* [Exercices]:
1. Répondez à ces questions d'après le texte sur la Pietà d'Étienne-Martin :
(a) Dans quelle ville de Basse-Normandie la sculpture a-t-elle été créée ?
(b) Quelle date le texte donne-t-il pour le crucifix de l'église Saint-Georges à Cologne ?
(c) Dans quel bois Étienne-Martin dit-il avoir taillé sa grande Vierge au Christ ?
2. Reproduisez fidèlement un passage du texte sur la Pietà d'Étienne-Martin : partez des mots « Le sculpteur ayant » et arrêtez-vous après « et des significations. ».
3. Rédigez la suite du texte sur la Pietà d'Étienne-Martin, à partir de sa dernière phrase.

Le sculpteur ayant toujours fabriqué ses formes en dehors des sentes battues est redécouvert comme un inventeur suivant son seul imaginaire et sa culture, à l’instar des vieux tailleurs d’images, mais qui fait éclater le carcan des genres, des techniques et des significations.

On dit Pietà – soit Vierge de pitié. C’est ici une stèle, et non une croix. Il y a deux corps si hauts, si parallèles, que l’on voit à peine que le Christ, entièrement nu, repose assis sur les genoux de Marie. Leurs membres ne sont pas enlacés, mais presque rabattus sur un seul plan. Et s’offre de face, en bas, la grande paume ouverte, avec son trou béant. À ce signe dramatique répond, dans le dos, l’immense main maternelle qui retient la tête morte, comme une caresse.

Les proportions ne sont pas celles que la Renaissance a fixées, ni le modelé. Vue de l’arrière, la figure, sur son court tabouret, affirme encore sa verticalité et prend des allures de statue africaine. Devant, le traitement des formes équarries du trépassé – longs bras et cuisses – renvoie aux facettes du moderne cubisme, alors que le dessin des côtes et les creusements du visage évoquent l’altération cadavérique des transis funéraires médiévaux.

La sculpture qu’Étienne-Martin (1913-1995), l’un des artistes français les plus singuliers de sa génération, crée en 1944-1945, au tournant de la guerre, à Mortagne-au-Perche, en Basse-Normandie, regarde à l’évidence vers l’art médiéval, mais sans en être un pastiche, tant il est impossible de lui assigner des modèles précis.

Par son esprit, la Pietà appartient à nos yeux autant à la célèbre Vierge noire d’Orcival, en Auvergne (vers 1170), que, dans le nord, au fameux crucifix de l’église romane de Saint-Georges à Cologne (vers 1067).

Alors que la typologie la plus courante de la mère douloureuse tenant la dépouille de son fils sur ses genoux privilégie une organisation cruciforme – parfois très stricte, comme dans la crux quadrata de la Pietà de Stralsund (1932) du sculpteur allemand Ernst Barlach (1870-1938), lui-même hanté par le souvenir de la statuaire romano-gothique – chez Étienne-Martin, la mater dolorosa sur son séant fait véritablement corps avec le Christ roide et blotti dans ses bras, une modalité rare qu’attestent par exemple le marbre inachevé de la Pietà Rondanini (vers 1564) de Michel-Ange ou la Pietà peinte de Luis de Morales (?: 1509-1586) conservée à Madrid.

Mais Étienne-Martin ne s’est pas exprimé semble-t il sur les «sources» précises de cette Pietà sans doute aussi liée chez lui aux «arts premiers». À peine note-t-il dans une lettre de mai 1944 à la femme de son marchand lyonnais, Marcel Michaud (1898 1958): «Je termine une grande Vierge au Christ en bois (en charme, bois clair qui se polit bien) j’arrive maintenant à une belle surface mais tout cela n’est vraiment pas facile».

* [Données fournies]:
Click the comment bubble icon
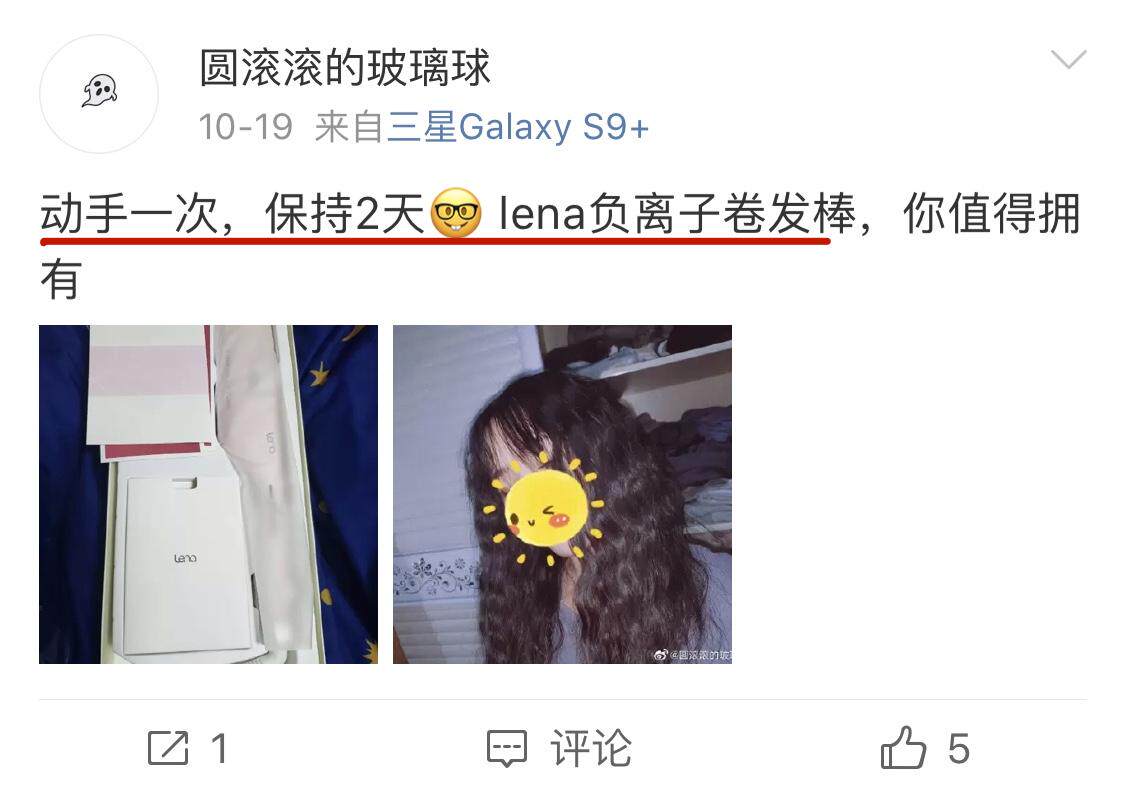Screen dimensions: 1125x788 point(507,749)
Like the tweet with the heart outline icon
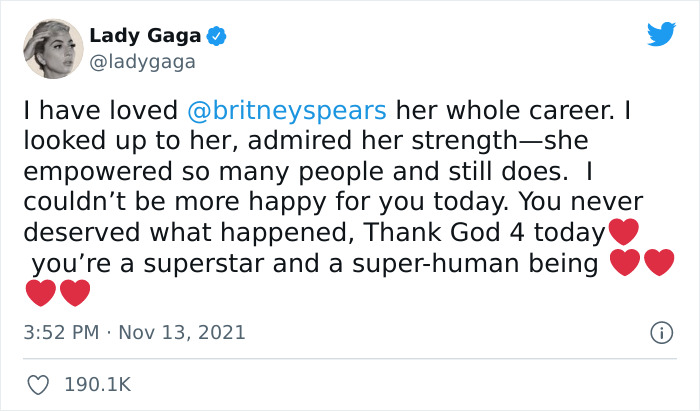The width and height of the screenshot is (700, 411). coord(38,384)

* [Réponses attendues]:
1.
(a) À Mortagne-au-Perche.
(b) Vers 1067.
(c) En charme.

2.
Le sculpteur ayant toujours fabriqué ses formes en dehors des sentes battues est redécouvert comme un inventeur suivant son seul imaginaire et sa culture, à l’instar des vieux tailleurs d’images, mais qui fait éclater le carcan des genres, des techniques et des significations.

3.
Le résultat nous parle encore. La livraison sensible de ce matériau qui résonne et luit magnifiquement comme un ivoire ambré (l’artiste, plus tard, déclare du «bois d’orme», alors que le catalogue d’exposition décrit du «tilleul» … !) participe de notre saisissement devant la densité plastique et émotionnelle de l’œuvre que la femme du sculpteur avait placée en janvier 1945 au nombre de ses «choses très poignantes».

Certes, les avis divergent. À propos de sa Pietà, l’artiste rapporte le 29 octobre 1945 à Michaud: «Mon ami Duperray l’aimait (il est prêtre) par contre le Père Vallet la trouvait monstrueusement ignoble». Sans doute cet ecclésiastique-là n’avait-il pas l’idée qu’on était à la veille des violentes polémiques induites par le «scandaleux» Christ en croix de Germaine Richier (1904-1959) à l’église du plateau d’Assy.

Religieux, catholique romain, voire mystique, ne reculant pas devant un certain syncrétisme, Étienne-Martin est tout cela, à l’évidence, dans ses jeunes années. Courant les retraites spirituelles, plongeant dans la Théologie mystique du Pseudo Denys l’Aréopagite, lisant les Exercices spirituels d’Ignace de Loyola, le sculpteur estime que «c’est seul le Christ Dieu qui donne toutes tendresses» (12.3.1944), alors que «les surréalistes […] restent les poètes de l’enfer» (16.4.1944). C’est dire que sa Pietà n’est pas seulement une tentative formelle de retour à la Tradition: elle accompagne un cheminement intérieur.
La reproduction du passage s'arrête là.